Oggi c’è la tendenza ad avere tutto e subito con la smania di diventare presto manager e non lavorare più dietro il banco bar, manca lo spirito di sacrificio e la passione nel nostro lavoro. Una volta per tutte dovremmo lanciare un messaggio importante all’opinione pubblica per salvaguardare il ruolo della nostra professionalità: il barman è tale solo se lavora in un bar dietro il bancone, così come lo chef è tale se sta in cucina dietro i fornelli, il sommelier solo se lavora effettivamente al servizio dei vini in un ristorante e via dicendo.

Quale istituzione può garantire tale percorso deontologico, etico e morale se non un’associazione professionale?
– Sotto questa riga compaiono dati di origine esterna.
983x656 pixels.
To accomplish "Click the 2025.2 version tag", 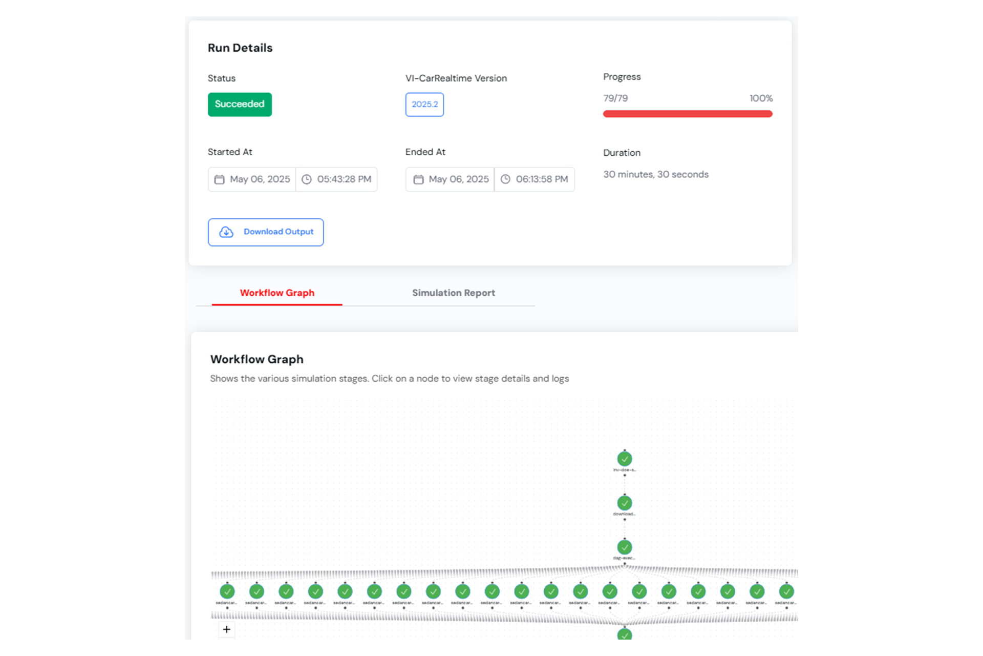I will tap(424, 104).
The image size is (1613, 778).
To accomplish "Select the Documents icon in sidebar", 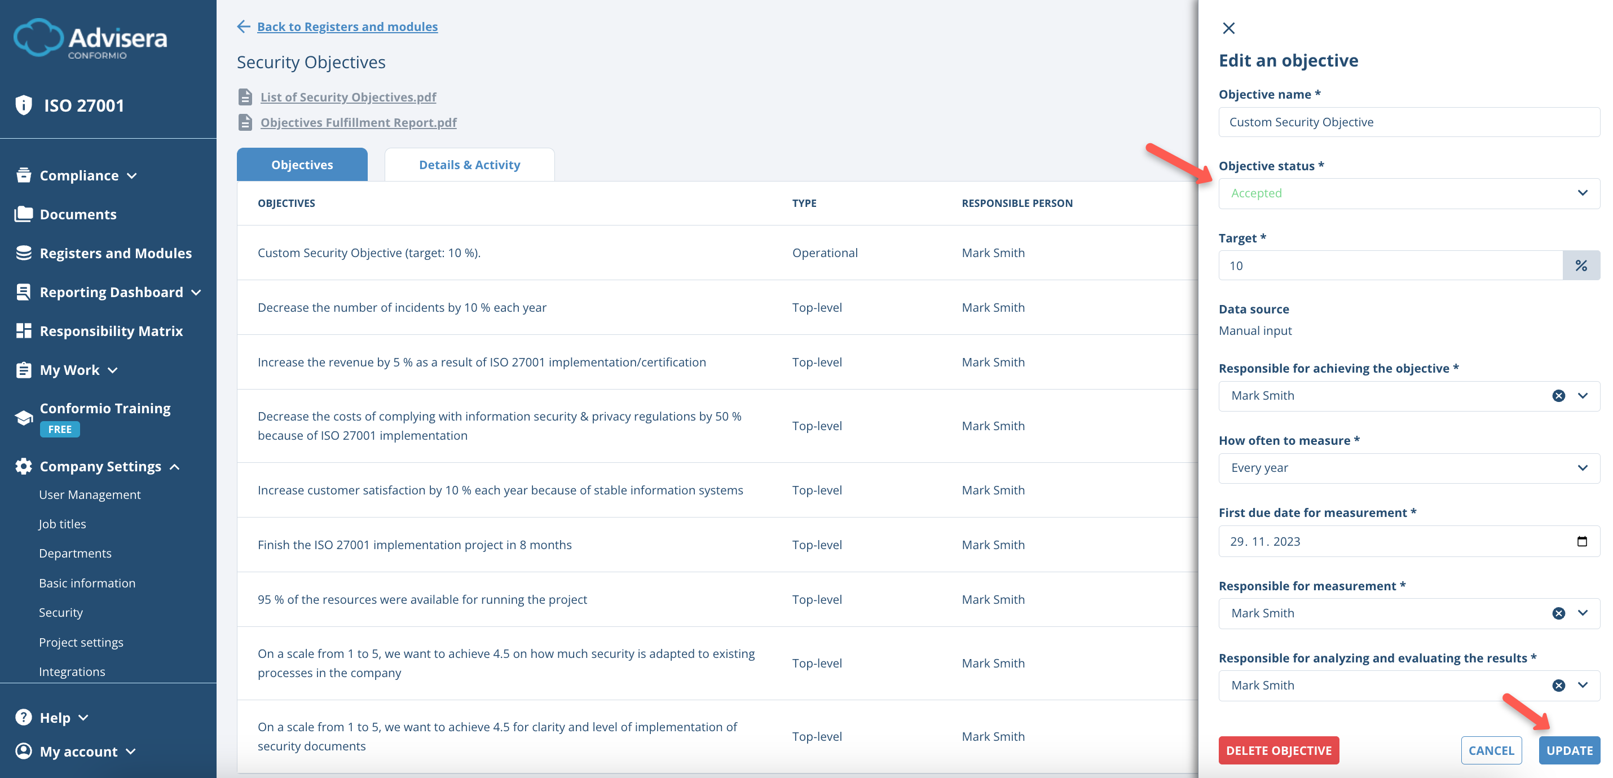I will tap(23, 213).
È lei a stabilire i corretti parametri per valutare e giudicare meriti e bravura, per far accrescere la qualità della nostra professione e classificare al meglio i barman professionisti. È ovvio che si parla di associazioni no profit con obiettivi di questo tipo visto la tendenza oggi a diventare commerciali e aziendalisti, in caso contrario non avrebbe senso. Lancio un appello a tutte le associazioni di Solidus per discutere attorno a questo argomento.